DOCUMENT EXCERPT –
┄┄┄┄┄┄┄┄┄┄

Skip to main content
Courier provides two ways to trigger an automation programmatically: invoke a saved automation by ID, or define one inline (ad-hoc). Most use cases start with a saved automation built in the Designer; ad-hoc is useful when the workflow itself needs to change per request.

Prerequisites

Saved vs Ad-Hoc Automations

Saved AutomationAd-Hoc Automation
DefinitionBuilt and published in the Automations DesignerDefined inline in the API request
EndpointPOST /automations/:automationId/invokePOST /automations/invoke
Best forReusable workflows triggered by events or API callsDynamic workflows where steps change per request
Visual editorYes; build visually, test with debugger, then invoke via APINo

Invoke a Saved Automation

When you’ve built an automation in the Automations Designer and published it, invoke it by its ID. The automation defines the steps; you provide the runtime data.
1

Find the automation ID

Open your automation in the Designer. You can find the ID in two places:
  • The Invoke tab, which generates a ready-to-use curl command with the ID filled in
  • The URL bar: app.courier.com/automations/:automationId
You can also use an alias if you configured one in Automation Settings.
2

Invoke with runtime data

curl -X POST https://api.courier.com/automations/AUTOMATION_ID/invoke \
  -H "Authorization: Bearer $COURIER_AUTH_TOKEN" \
  -H "Content-Type: application/json" \
  -d '{
    "recipient": "user_123",
    "data": {
      "order_id": "ORD-9042"
    },
    "profile": {
      "email": "jane@example.com"
    }
  }'
The data and profile objects become the automation’s run context, accessible in every node via refs.data.* and refs.profile.*.
3

Verify in the debugger

The response includes a runId. Open the Automations Debugger and search for it to see each step’s status and any errors.
New to building automations? Follow Build and Send Your First Automation to create one in the visual designer before invoking it here.

Invoke an Ad-Hoc Automation

Define the full workflow inline. This is useful when the steps or recipients need to change per request and you don’t want to create a saved automation for every variation.
1

Define the workflow and invoke

curl -X POST https://api.courier.com/automations/invoke \
  -H "Authorization: Bearer $COURIER_AUTH_TOKEN" \
  -H "Content-Type: application/json" \
  -d '{
    "automation": {
      "steps": [
        {
          "action": "send",
          "template": "ORDER_CONFIRMATION"
        },
        {
          "action": "delay",
          "duration": "2 hours"
        },
        {
          "action": "send",
          "template": "SHIPPING_UPDATE"
        }
      ]
    },
    "recipient": "user_123",
    "data": {
      "order_id": "ORD-9042",
      "item_name": "Wireless Headphones"
    }
  }'
The response includes a runId you can use to track the automation in the Automations Debugger.
The template field inside each send step refers to a notification template (the content you design in the Template Designer), not an automation. This is the one place where “template” appears in the automations API.

┄┄┄┄┄┄┄┄┄┄

EXERCISE REQUIREMENTS –
**A)** Summarize the Courier automation guide in two sentences.
**B)** According to the Courier automation guide, when is it useful to define an ad-hoc automation inline instead of invoking a saved one? Answer in one or two sentences.
**C)** Answer these questions from the Courier automation guide:
(i) Which endpoint is used to invoke a saved automation?
(ii) In which two places in the Designer can the automation ID be found?
(iii) What does the template field inside each send step refer to?
The material after this point is not needed for the tasks.

DATASET SECTION –
┄┄┄┄┄┄┄┄┄┄

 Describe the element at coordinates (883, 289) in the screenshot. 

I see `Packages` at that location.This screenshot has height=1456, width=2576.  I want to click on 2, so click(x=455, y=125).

┄┄┄┄┄┄┄┄┄┄

ANSWERS FOR THE EXERCISE –
**A)** Courier lets you trigger an automation programmatically either by invoking a saved automation by its ID or by defining an ad-hoc automation inline in the API request. Saved automations are built and published in the Automations Designer and suit reusable workflows, while ad-hoc automations suit dynamic workflows whose steps change per request.

**B)** Defining the workflow inline is useful when the steps or recipients need to change per request. It also spares you from creating a saved automation for every variation.

**C)**
(i) POST /automations/:automationId/invoke
(ii) The Invoke tab and the URL bar.
(iii) A notification template, the content designed in the Template Designer, not an automation.